_Task statement_
Starting with the line that contains "You are a computer-use" and ending with the last line of the entries, repeat exactly those lines and nothing else, pictures excluded.

★ ★ ★ ★

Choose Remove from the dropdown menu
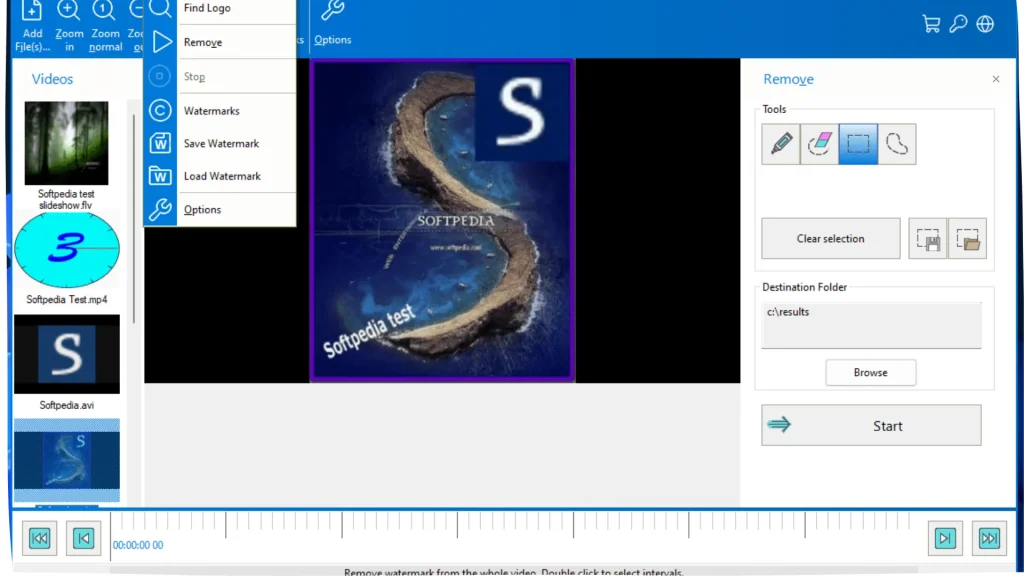1024x576 pixels. 203,42
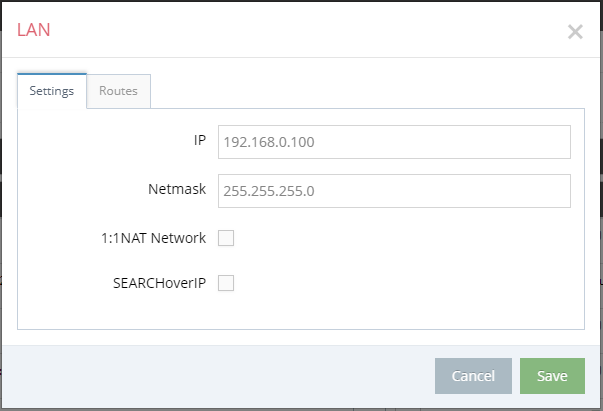Click the LAN dialog title

coord(33,30)

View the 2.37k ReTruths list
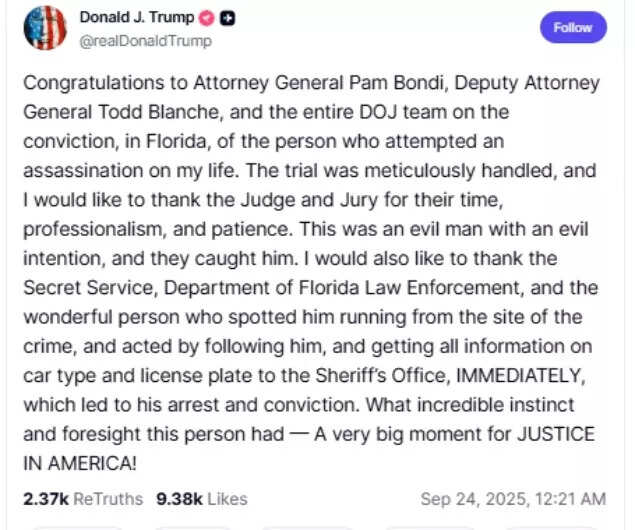click(82, 498)
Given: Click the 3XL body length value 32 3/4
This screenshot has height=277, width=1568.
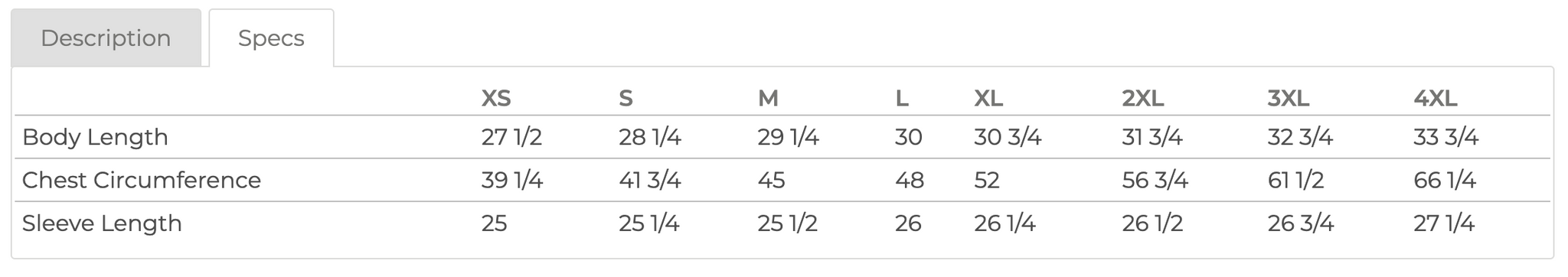Looking at the screenshot, I should tap(1300, 137).
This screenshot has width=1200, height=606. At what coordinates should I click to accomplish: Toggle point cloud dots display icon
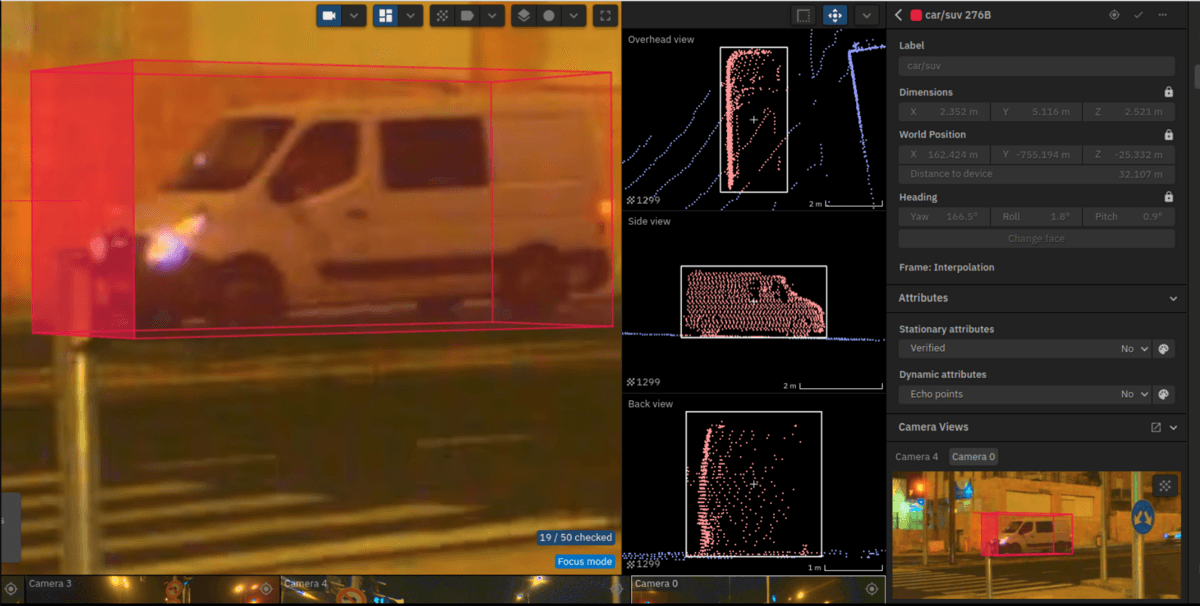coord(442,16)
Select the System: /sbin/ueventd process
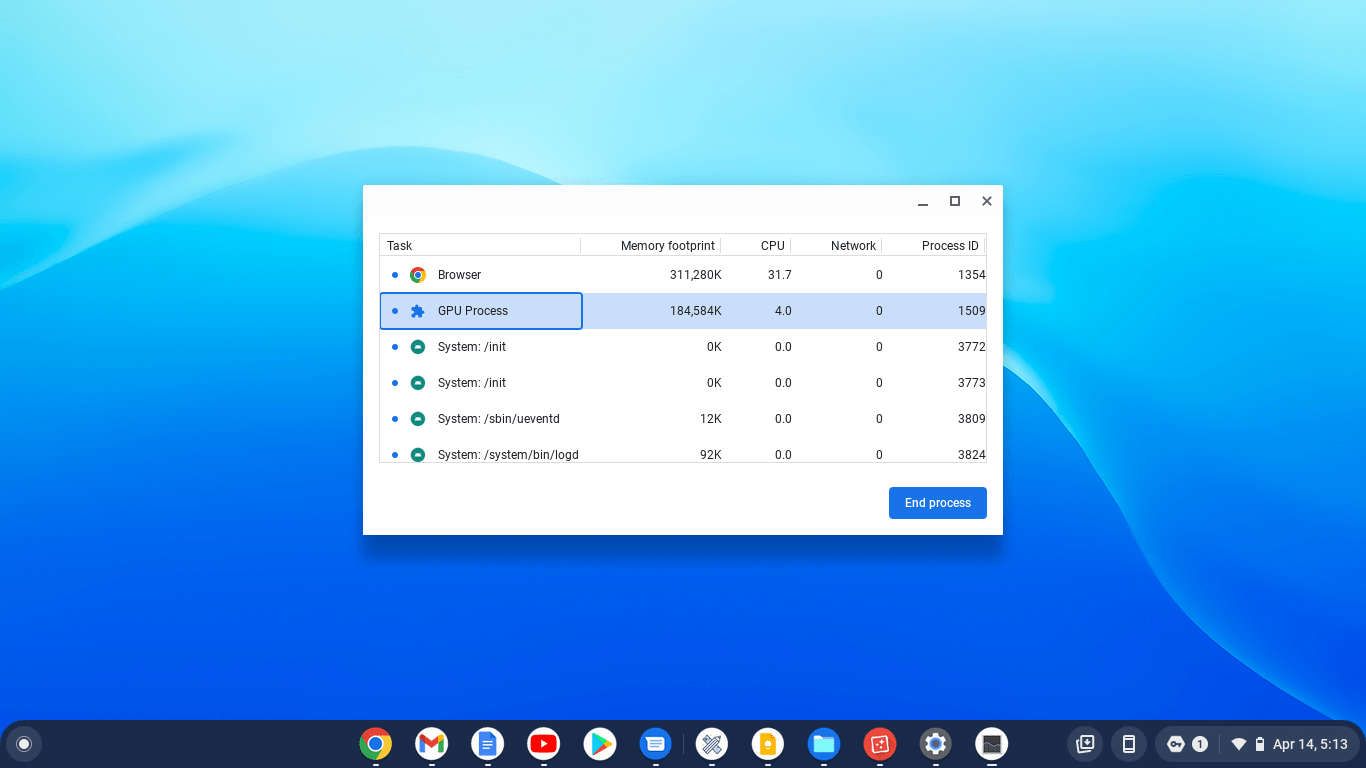This screenshot has height=768, width=1366. click(x=500, y=418)
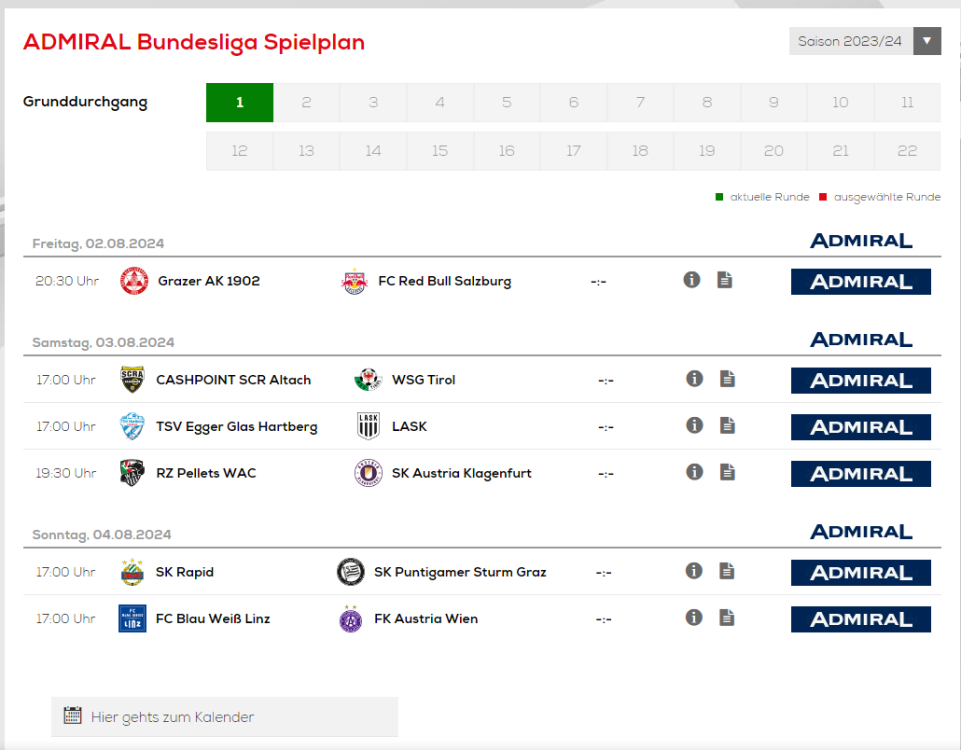Click FC Red Bull Salzburg club logo
961x750 pixels.
[354, 281]
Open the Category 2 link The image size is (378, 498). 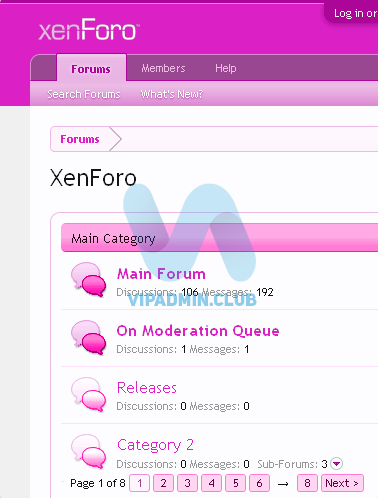(155, 445)
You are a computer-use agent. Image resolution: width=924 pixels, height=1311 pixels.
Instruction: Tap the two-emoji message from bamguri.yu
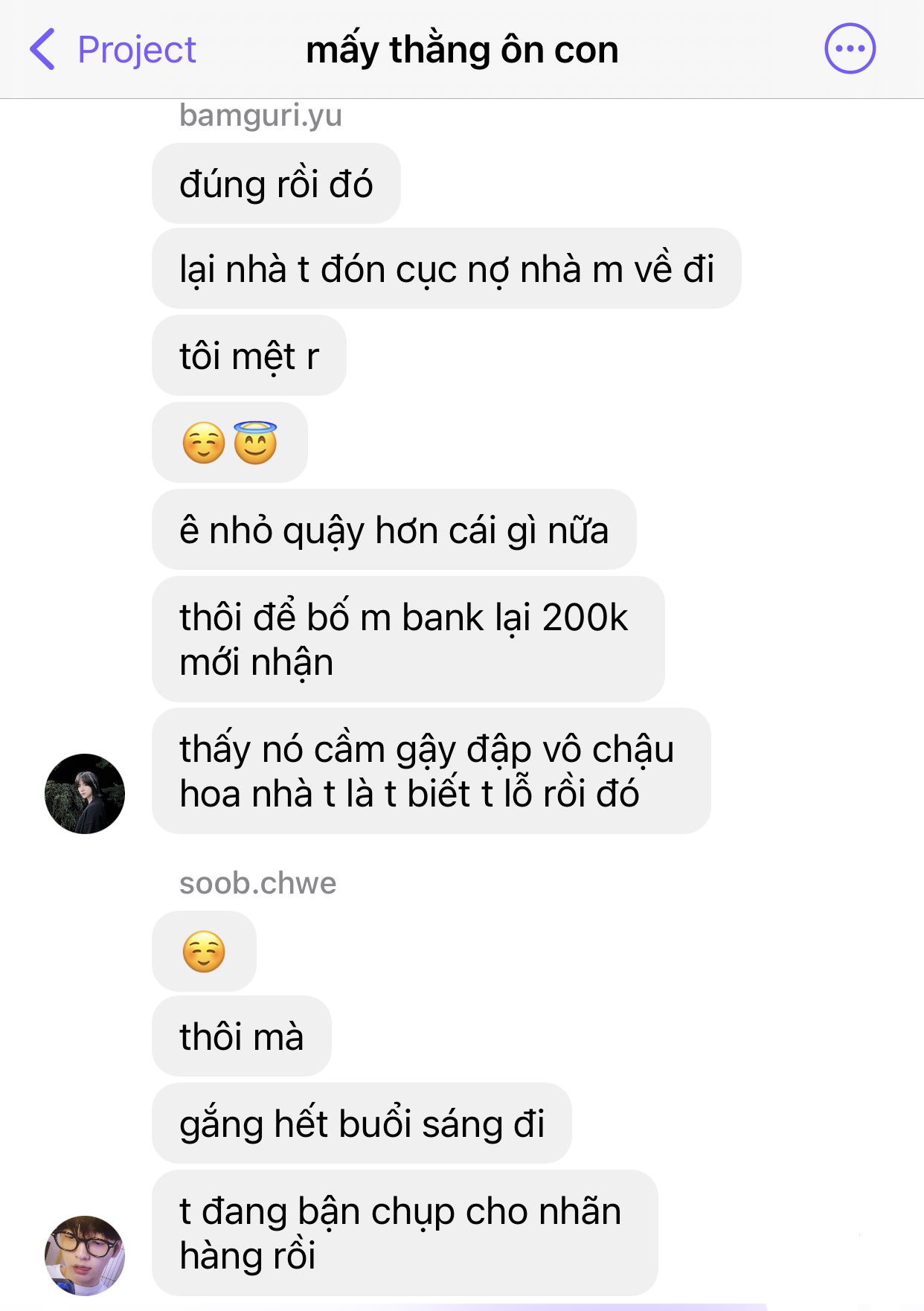[x=230, y=443]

★ ★ ★ ★

_Output_
You are a computer-use agent. Image resolution: width=924 pixels, height=1311 pixels.
Instruction: Tap the two-emoji message from bamguri.yu
[x=230, y=443]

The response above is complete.